Musées, une longue série de travaux

Le Journal des Arts

Le 12 février 2014 - 1305 mots

À la programmation et aux acquisitions, la municipalité sortante a privilégié les indispensables travaux de rénovation de ses musées. Elle compte sur le nouvel établissement public pour développer leur rayonnement.

Début janvier, la Ville de Paris a largement communiqué sur la fréquentation record de ses musées en 2013 : la barre symbolique des 3 millions de visiteurs a été franchie, doublant le chiffre de fréquentation de 2001, date de l’arrivée de Bertrand Delanoë à l’Hôtel de Ville. Selon l’équipe municipale, ces chiffres sont l’expression de la réussite de la politique muséale des équipes en place.

Depuis septembre et la réouverture du Palais Galliera-Musée de la mode, les quatorze musées de la Ville fonctionnent à plein régime, une situation qui ne s’était pas produite depuis le tout début des années 2000. En 2001, le Petit Palais et le Musée Cernuschi ferment pour travaux, et ne rouvriront qu’en 2005. Ces projets de rénovation, votés sous la mandature de Jean Tiberi, sont nécessaires pour moderniser des bâtiments vieillots et endommagés par le temps et seront menés à bien par les équipes de Bertrand Delanoë. En 2003, c’est le Musée d’art moderne de la Ville de Paris (MAMVP) qui ferme à son tour, pour ne rouvrir qu’en 2006. En 2011, les musées Zadkine et Bourdelle sont l’objet de modernisations et de réaménagements. 2013 est donc une année faste dans le nombre de musées ouverts, expliquant en partie, mais en partie seulement, ces chiffres records, et rendant peu pertinente la comparaison des chiffres de 2001 avec ceux de 2013.

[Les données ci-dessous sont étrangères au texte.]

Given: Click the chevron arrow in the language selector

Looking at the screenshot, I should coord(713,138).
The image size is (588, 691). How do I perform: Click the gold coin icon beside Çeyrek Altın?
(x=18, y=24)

L’année 2010 avait été l’annus horribilis des musées parisiens : le vol de cinq toiles de maîtres au MAMVP pour une valeur estimée à 15 millions d’euros (et à ce jour non retrouvées) pointe de manière dramatique les faiblesses sur le plan de la sécurité dans un musée rénové cinq ans auparavant, tandis que le Musée Carnavalet doit fermer quelques semaines à cause d’une alarme incendie défaillante. Rapports et audits fuitent dans la presse, mettant à jour des dysfonctionnements analogues dans d’autres musées municipaux. Ainsi, selon un audit datant de 2009 : « En matière de sécurité incendie, en dehors des musées rénovés récemment, les installations sont obsolètes et non conformes à la réglementation. En ce qui concerne la sûreté, la protection des locaux n’est que partiellement assurée et celle des œuvres reste très rudimentaire. Enfin la maintenance de tous ces équipements n’est pas organisée rationnellement. »

Accusé de laxisme, le Maire décide d’accélérer la réforme de la gouvernance des musées, restée dans les cartons jusqu’alors : « Paris Musées », une délégation de service public créée en 1985, devient le 1er janvier 2013 un véritable établissement public à caractère administratif, chargé de gérer les qutorze musées parisiens. Anne Hidalgo, aujourd’hui candidate PS à la Mairie de Paris, en est la présidente du conseil d’administration. « Il y a toujours eu une forte mutualisation des musées de la Ville de Paris, mais il y avait trop de dispersion », résume pudiquement Delphine Lévy, directrice de l’établissement. Avec un budget de 74 millions d’euros dont une subvention de la Ville à hauteur de 58 millions d’euros, Paris Musées « a les moyens de mener à bien les multiples projets en cours en termes de rénovations, de numérisation, de publications, d’expositions », assure sa directrice.

Fin de la gratuité ?
Mais un rapport de la Chambre régionale des comptes, rendu public en septembre 2013 et épinglant la gestion des musées parisiens entre 2007 et 2012, donne aujourd’hui du grain à moudre aux opposants de l’équipe en place : Nathalie Kosciusko-Morizet, se fondant sur ce rapport, a d’ores et déjà annoncé vouloir mettre fin à la gratuité des collections permanentes des musées parisiens, mesure phare de Bertrand Delanoë en 2002. « La gratuité n’a pas permis d’attirer les catégories sociales les plus défavorisées, dont la part n’a pas augmenté depuis 2001. […] Alors qu’elle coûte à la Ville de Paris, la gratuité donne l’impression que l’immatériel n’a pas de valeur », note la candidate UMP à la Mairie de Paris dans le volet culturel de son programme. La gratuité des musées a depuis des années ses partisans et ses détracteurs : « Ce serait revenir en arrière que d’élever à nouveau des barrières tarifaires pour le public », estime pour sa part Delphine Lévy.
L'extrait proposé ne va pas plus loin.